櫻井翔演じる地球科学専門家が謎だらけの殺人事件に挑む!
『ラプラスの魔女』(2018)
監督:三池崇史
脚本:八津弘幸
キャスト:櫻井翔、広瀬すず、福士蒼汰、志田未来、玉木宏、豊川悦司
【作品内容】
夫婦で温泉地を訪れた老人が、硫化水素中毒で死亡した。刑事の中岡(玉木宏)は、亡くなった男の妻が犯人ではないかと疑うが、事件現場の調査を行った地球化学専門家・青江修介(櫻井翔)は、現場の状況から殺人は極めて難しく、事件性は著しく低いと断定する。数日後、別の都市で硫化水素中毒による死亡事件が発生。

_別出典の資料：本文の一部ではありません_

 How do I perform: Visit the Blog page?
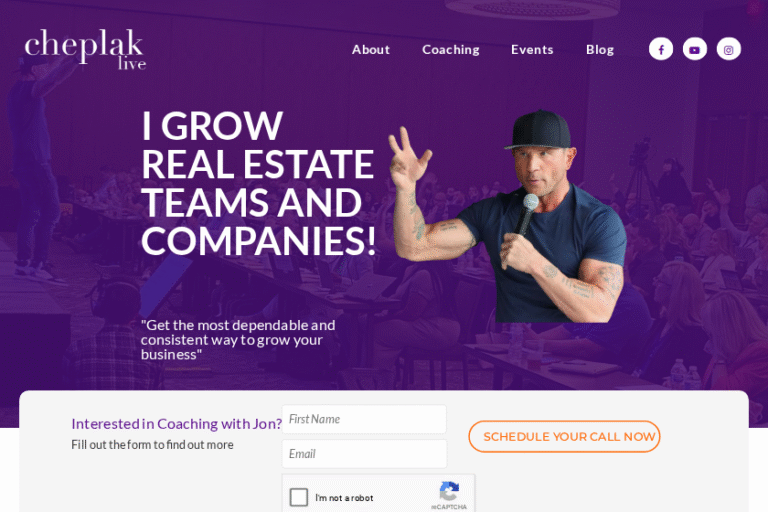[x=600, y=49]
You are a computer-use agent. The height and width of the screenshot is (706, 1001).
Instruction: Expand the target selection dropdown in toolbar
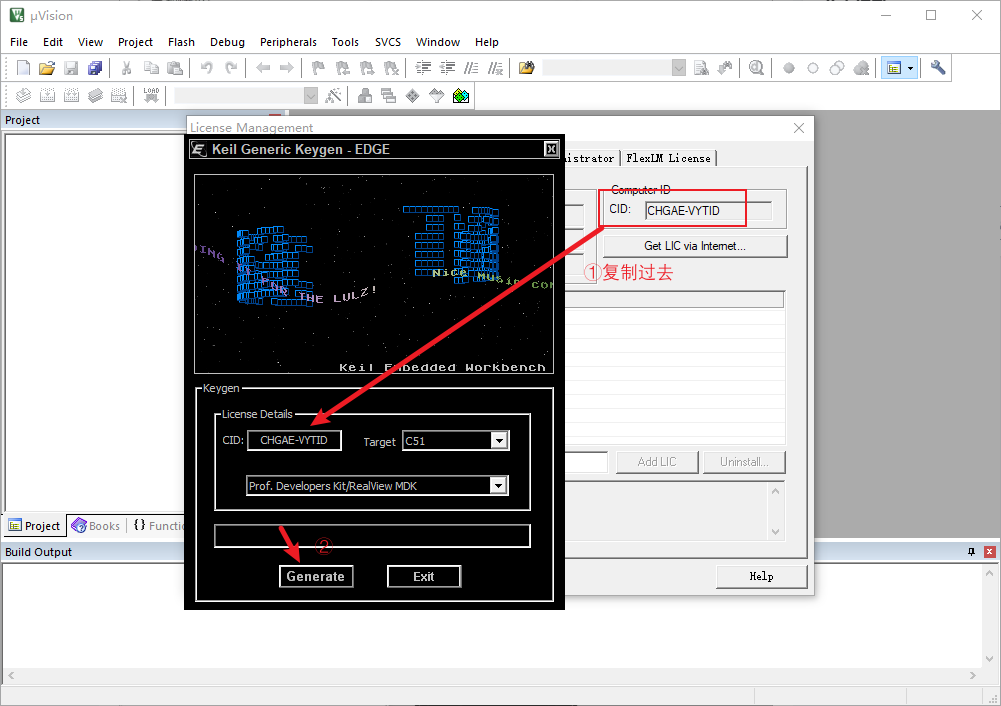pyautogui.click(x=310, y=96)
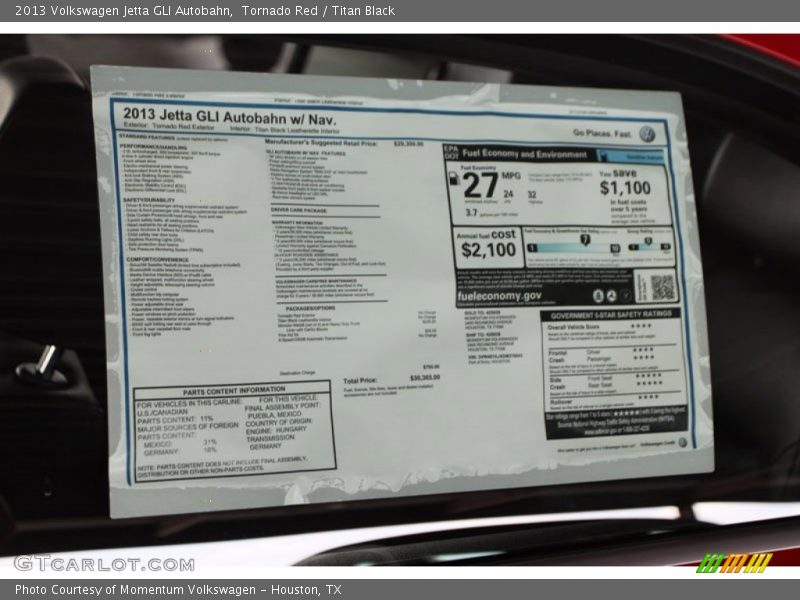Click the fueleconomy.gov link text
800x600 pixels.
tap(499, 296)

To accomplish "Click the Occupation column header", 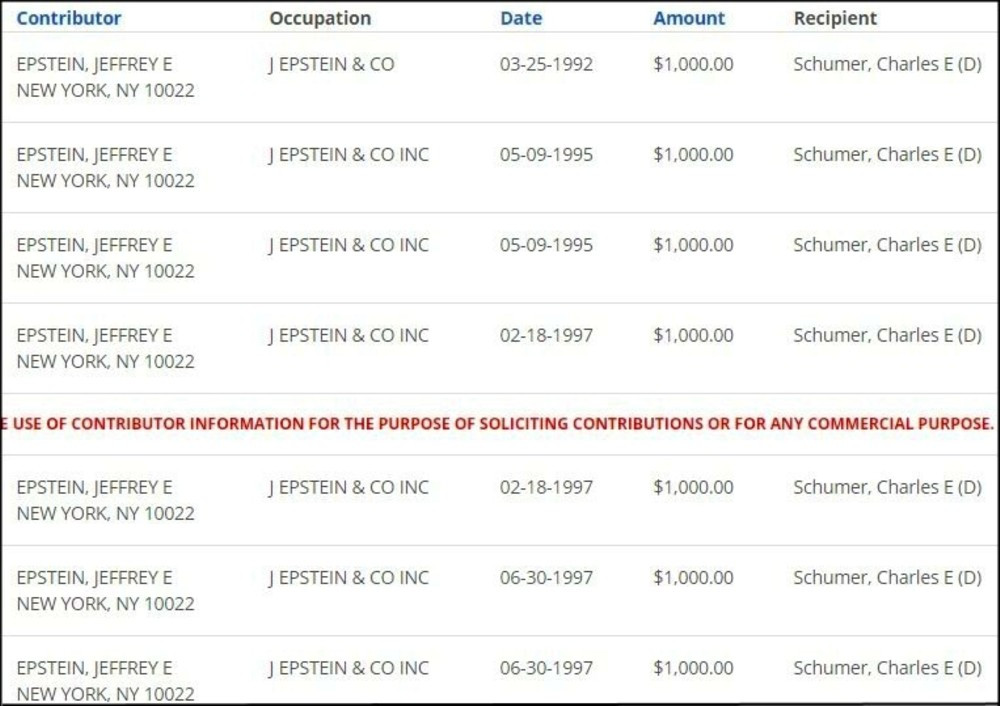I will click(320, 18).
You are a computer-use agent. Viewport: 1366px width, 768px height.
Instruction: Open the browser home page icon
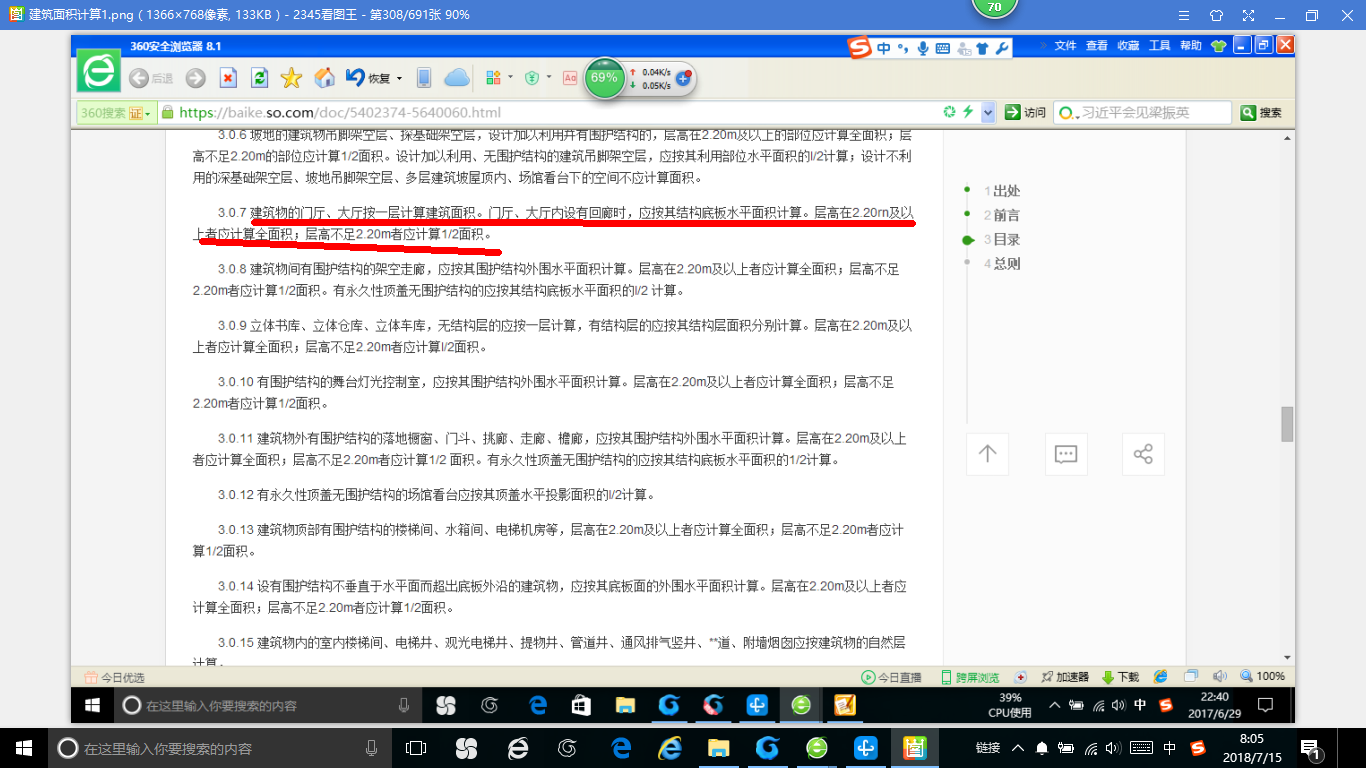tap(324, 78)
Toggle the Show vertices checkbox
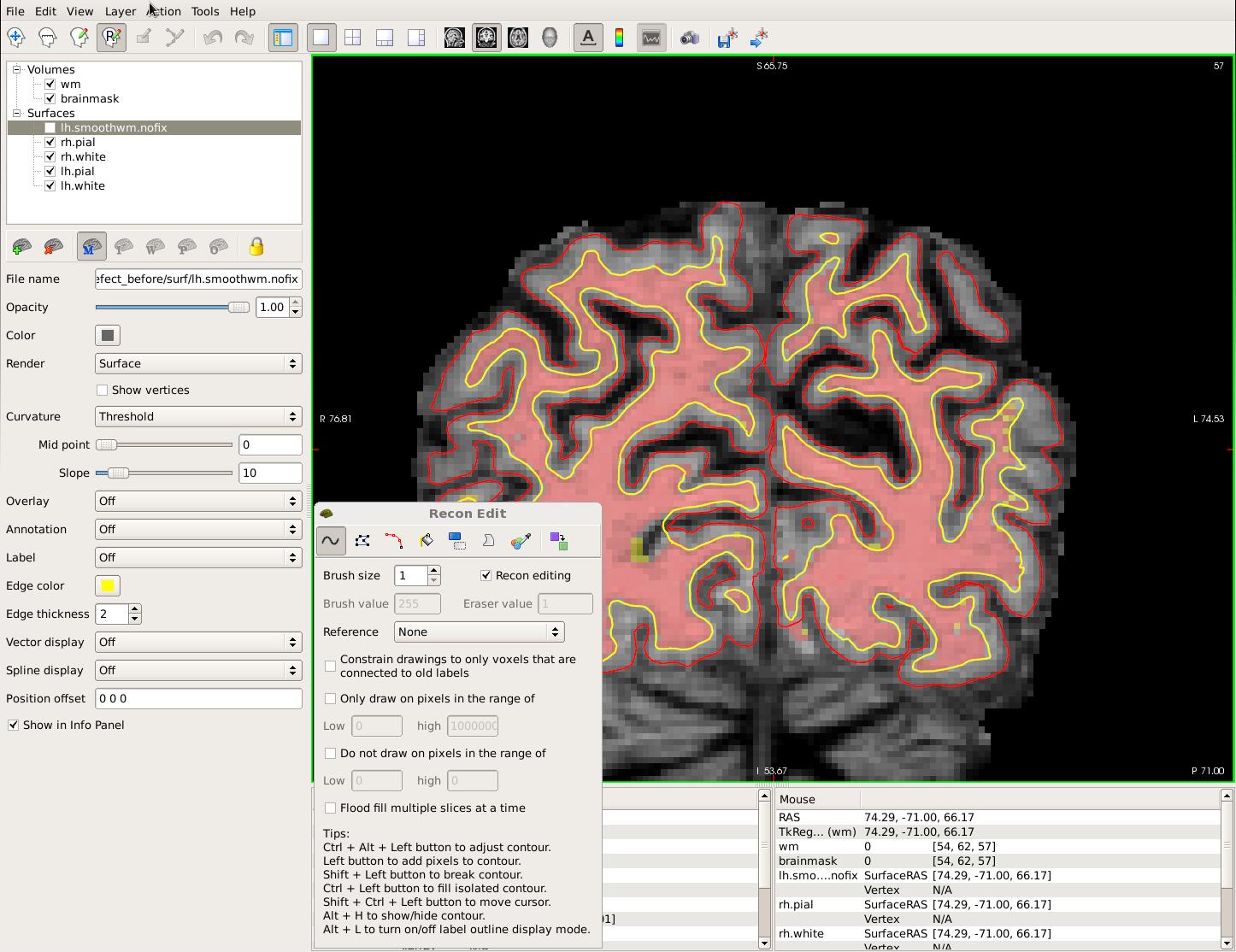Viewport: 1236px width, 952px height. (x=103, y=391)
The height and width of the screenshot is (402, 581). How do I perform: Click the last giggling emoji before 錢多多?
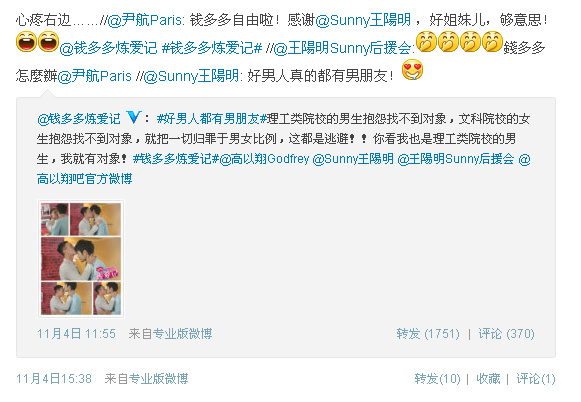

亡くなったのは、最初の事件の被害者男性の知人であった。2つの事件が、同一犯による連続殺人事件であると考える青江だったが、解決への糸口はなかなか見つからない。そんな中、予知能力のある謎の少女・羽原円華(広瀬すず)が現れ、その不思議な能力を駆使して、これから起こる自然現象を見事に言い当てるのだったが…。
原作は2015年に発表された同名小説。メガホンをとったのは、『悪の教典』、『クローズZERO』などを手がけたヒットメーカーであり、日本を代表するバイオレンス映画の巨匠である三池崇史。NETFLIXでは同小説の韓国版実写化作品が配信されている(2022年9月現在)。
【注目ポイント】
科学に精通する科学者が、殺人事件の謎に迫る…。筋立てだけみれば、東野圭吾最大のヒットシリーズ「ガリレオ」を想起させる内容である。しかし、本作でフィーチャーされるのは、櫻井翔演じる科学者・青江修介の名推理ではなく、広瀬すず演じるヒロイン・羽原円華の超人的な予知能力である。
タイトルの「ラプラスの魔女」とは、フランスの数学者ピエール=シモン・ラプラスが唱えた「ラプラスの悪魔」という概念がモチーフ。その意味は「ある瞬間におけるすべての物質の状態を理解する知性があれば、その知性は未来も予測できる」というもの。
中盤から後半にかけて、円華が予知能力を得た驚きの理由が明かされる。ミステリーではなくSF映画を思わせる展開には賛否が分かれるだろう。また、緻密なロジックで事件を解決してくタイプの作品ではないため、「ガリレオ」シリーズのファンは、やや肩透かしをくらうかもしれない。